- _Passage to read_
==========
We have private prayer, which is the individually scheduling
or spontaneously communing with God, which in Matthew 6.6, when
you pray, go to your room, and when you shut your door, pray
to your father in your secret place. And then what we just
had was public prayer, where two or more are gathered together
in prayer to God. Prime example again is Acts 12.5,
Peter was in prison, the church was praying for him. Reasons to pray is God is glorified
by our prayer. John 14.13, and whatever you
ask in my name, that will I do, that the Father may be glorified
in the Son. John 15, seven and eight. If
you buy to me, my words abide in you. You will ask what you
desire and it shall be done for you. By this, my father is glorified. We are to pray because of the
ongoing spiritual battle. The end of the paragraph of Ephesians
6, 10 through 19, verse Ephesians 6, 18 says, praying always with
all prayer and supplication in the spirit, being watchful to
this end with all perseverance and supplication for all the
saints. We are commanded by God to pray. 1 Samuel 12, 23. Moreover, as for me, far be it
from me that I should sin against the Lord and ceasing to pray
for you. As a final review, an effective prayer includes walking
in fellowship with God. And secondly, we are to play
according to God's will. Now to get to our passage tonight,
the Holy Spirit and prayer, Romans 8, 26. The Holy Spirit helps us in our weakness. Romans 8.26, likewise, the Spirit
also helps us in our weakness. For we do not know what we should
pray for as we ought, but the Spirit himself makes intercession
for us with groanings which cannot be uttered. So the Holy Spirit
helps with our weakness. Now this word helps is a really
cool word. It means to take up a matter
or to share a task with. So this, the word to us helps
is short, but in the Greek it's three syllables put together.
The S-Y-N or soon. means together with, then we
have the anti, A-N-T-I in the middle, which is over against,
and the lambano, which means to take. So what this word speaks
of is the action of a person coming to another person's aid
by taking hold of the load they're carrying. The person helps with
the load, they don't take over the entire load, but they come
along and they help them. This word is used exactly the
same way in Luke 10.40. And this is the famous story
of Martha and Mary. Martha is distracted with serving.
==========
- _Raw records_
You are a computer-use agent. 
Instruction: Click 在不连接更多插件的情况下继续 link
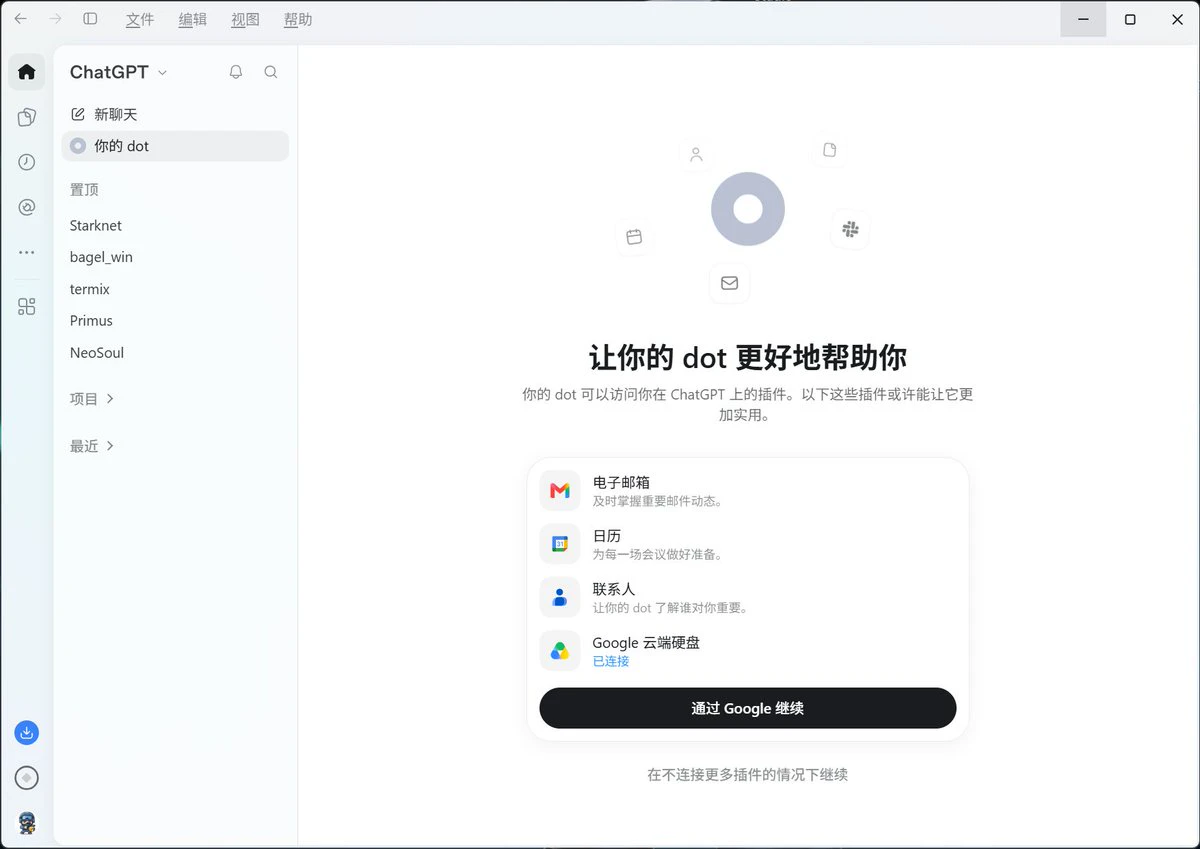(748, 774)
==========
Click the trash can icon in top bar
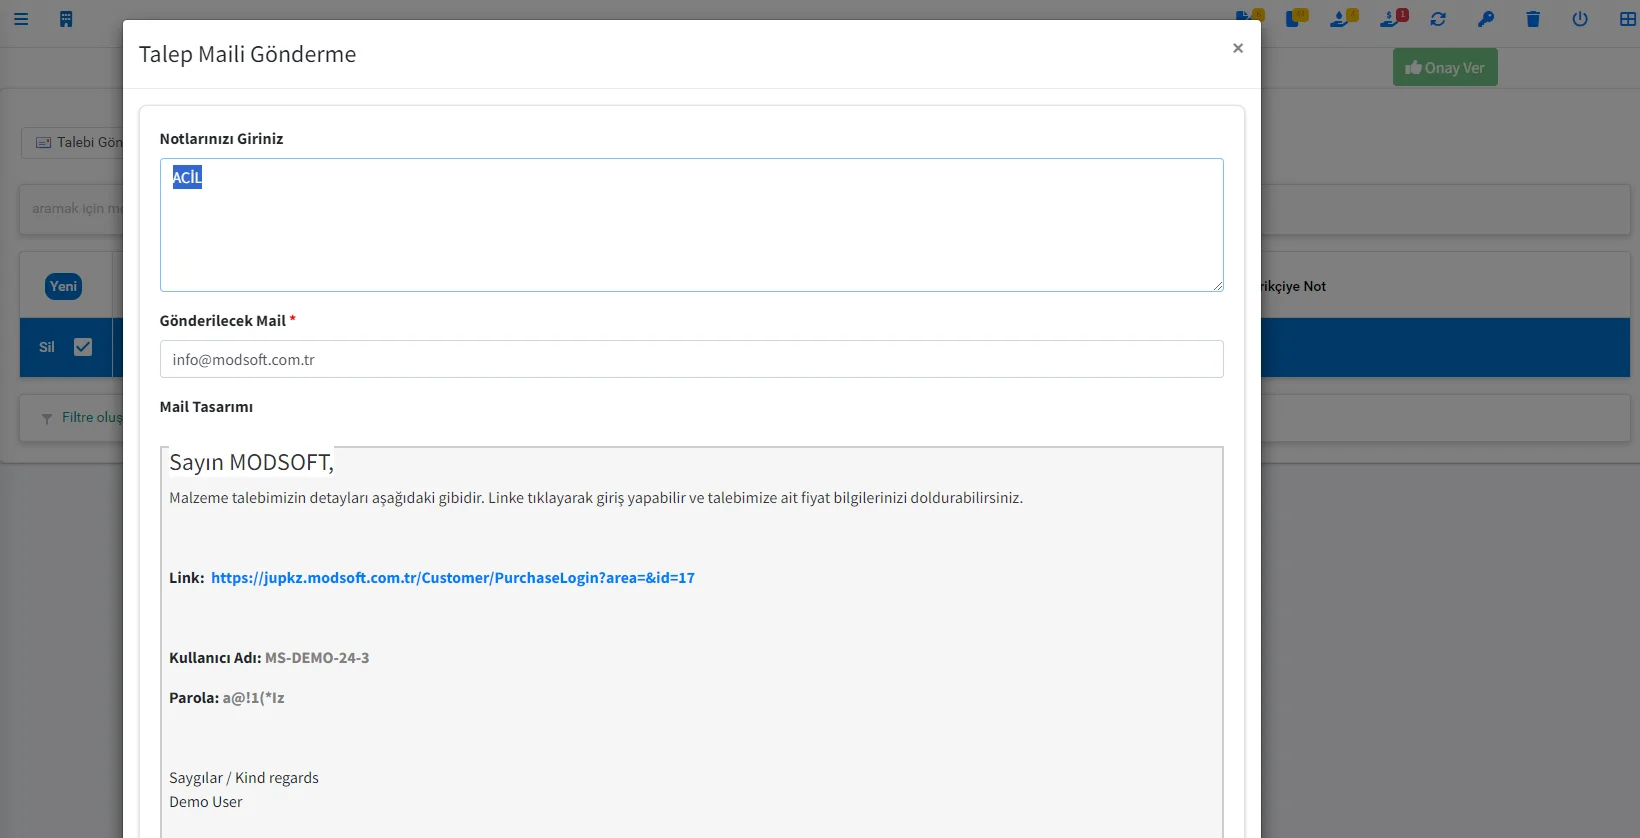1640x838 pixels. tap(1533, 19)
==========
- _Problems to work on_
A) List the reasons to pray that the sermon excerpt gives.
B) According to the sermon excerpt, why does the word "helps" in Romans 8:26 describe a person coming to another's aid by taking hold of the load they're carrying?
Answer from the sermon excerpt alone.

- _Solutions in order_
A)
God is glorified by our prayer.
We are to pray because of the ongoing spiritual battle.
We are commanded by God to pray.

B) In the Greek, the word is three parts put together: syn, meaning together with; anti, meaning over against; and lambano, meaning to take. Combined, these parts describe someone who takes hold of the load with another person and helps carry it without taking over the entire load.